Figure 2

Numb5 and Numb6 expression. (A) Western blot detection of Numb5 and Numb6 isoforms from a Numb immunoprecipitation of human and mouse embryonic stem (ES) cells. Another, unknown Numb isoform is indicated with an asterisk. This is confirmed to be Numb from our mass spectrometry analysis and protein mobility on the gel. (B) mRNA analysis of NUMB isoforms in human amniotic fluid (AF) cells by RT-PCR; the AF cells served as a surrogate for human ES cells. Negative control, no template; positive control, NT2/D1 cells after 4 days of retinoic acid treatment; β-actin served as control for the RNA input. (C) Western blot analysis of NUMB5 and NUMB6 in AF cells. Control, the postnatal mouse cortex; loading control, β-actin. (D) Western blot detection of NUMB5 and NUMB6 in breast tumor samples. (E) Real-time PCR analysis of the mRNA extracted from 50 individual mammary tumor samples.

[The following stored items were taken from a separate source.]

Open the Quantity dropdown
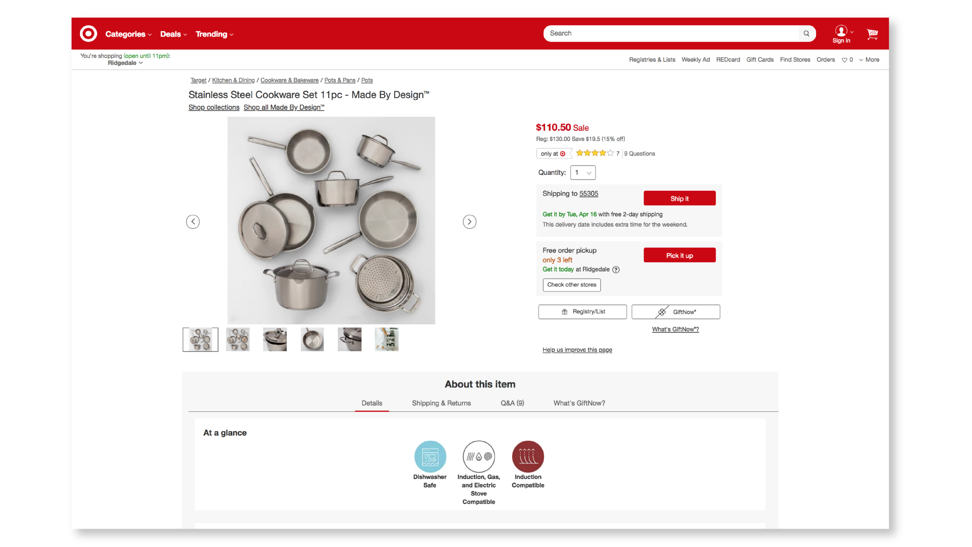972x547 pixels. (582, 172)
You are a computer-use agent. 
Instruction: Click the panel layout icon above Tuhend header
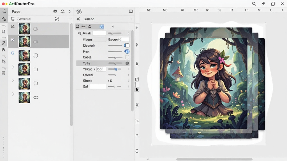point(131,11)
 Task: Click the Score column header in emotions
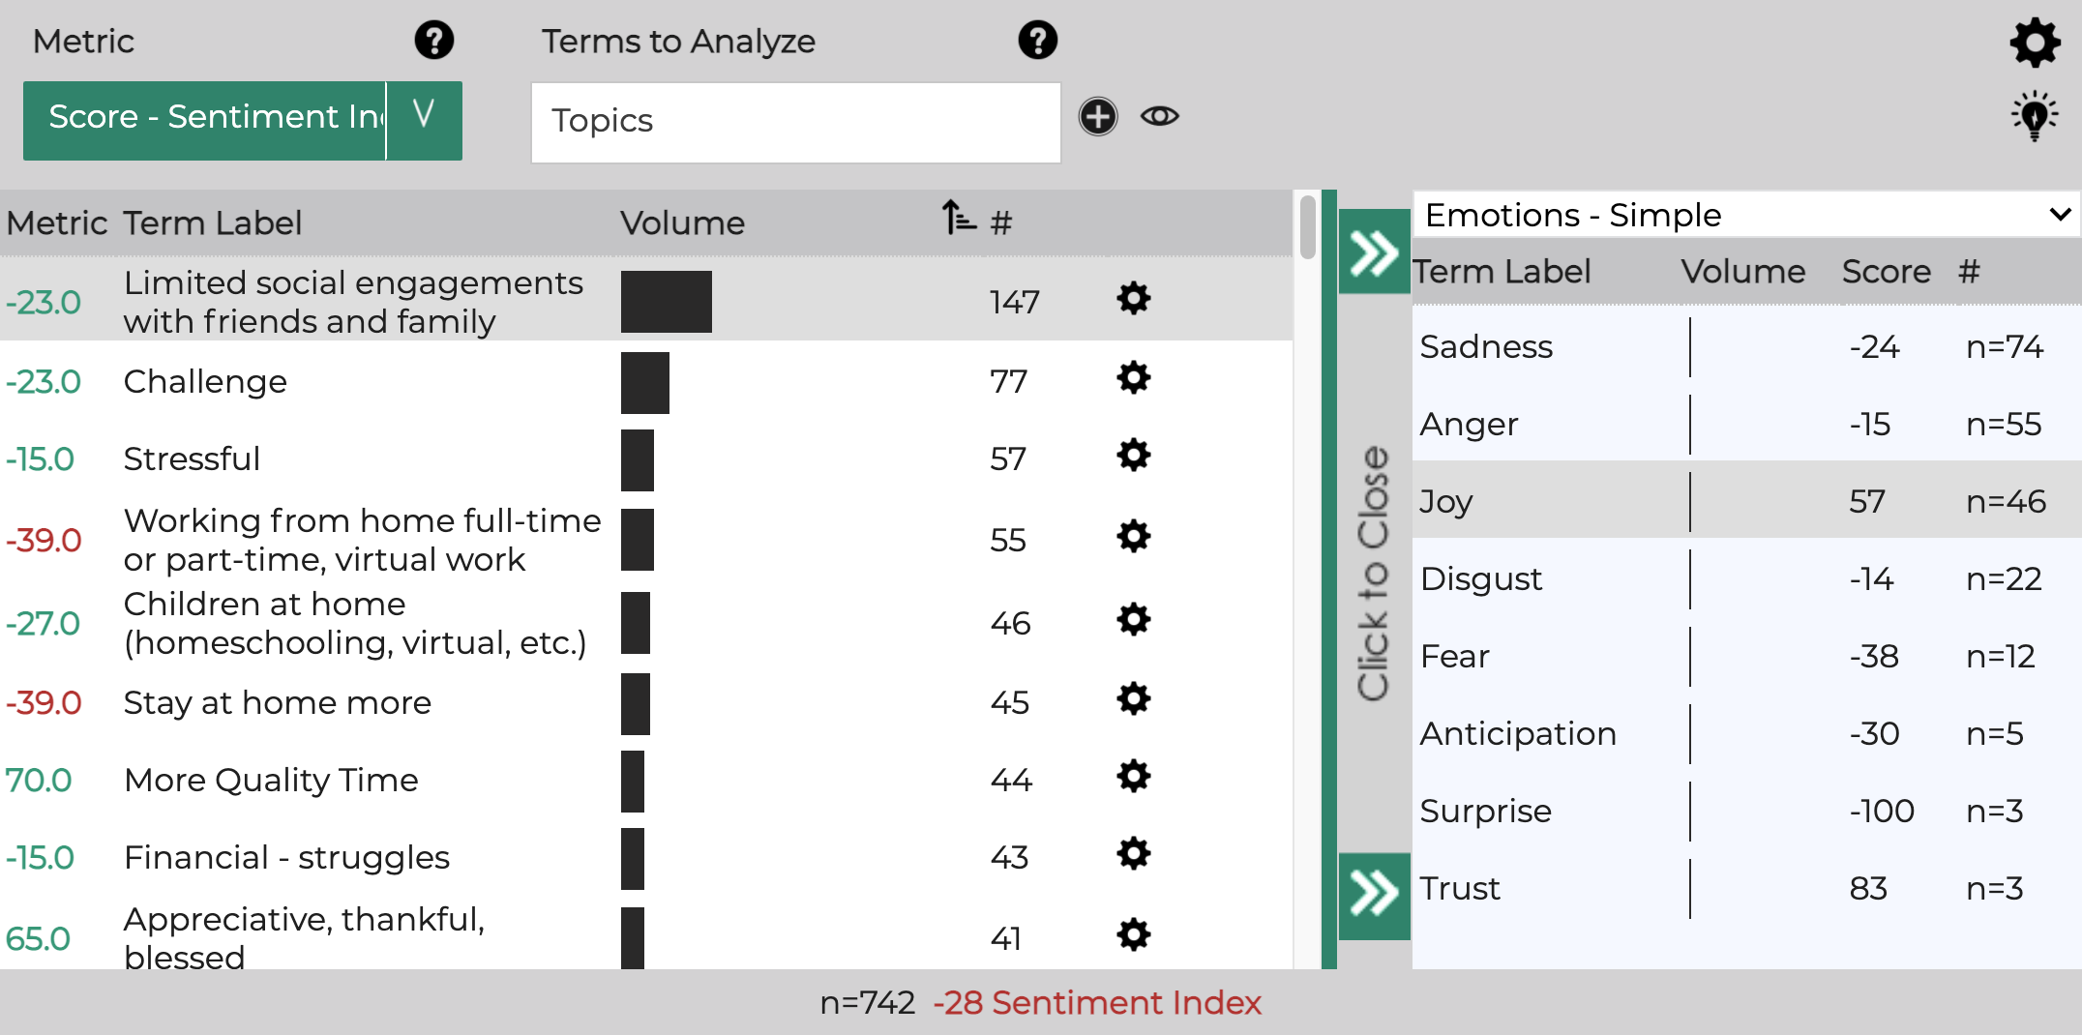pos(1886,272)
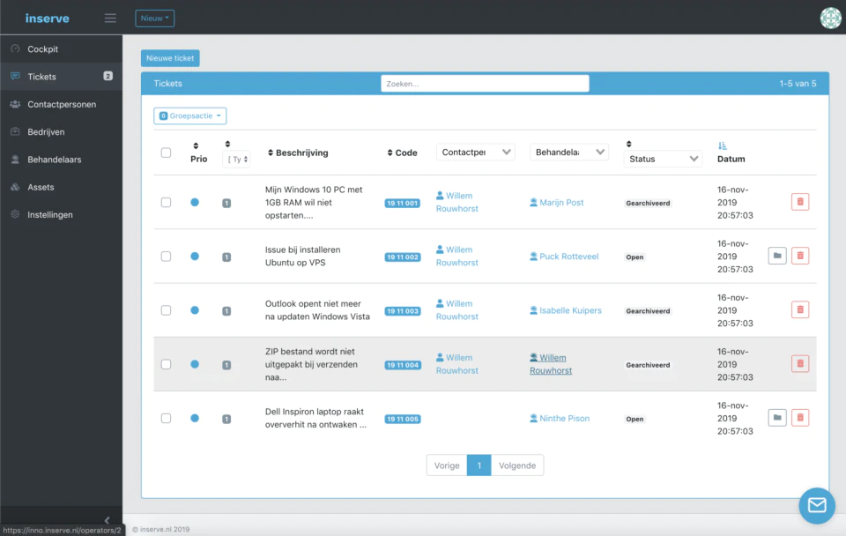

The left y-axis and black bar depict the percentage of NUMB5- and NUMB6-positive tumors using the primers specific for each splice variant. The right y-axis and red bar show the ratio of NUMB5 and NUMB6 mRNA to total NUMB mRNA within each sample. (F) Real-time PCR analyses of the NUMB5 and NUMB6 mRNAs extracted from breast tumor specimens in different grades of tumor grades, showing Numb5/6 expression linearly correlated with tumor progression. NT2 cells served as control. Tumor grading was based on Bloom-Richardson system, Error bars indicted standard error of the mean.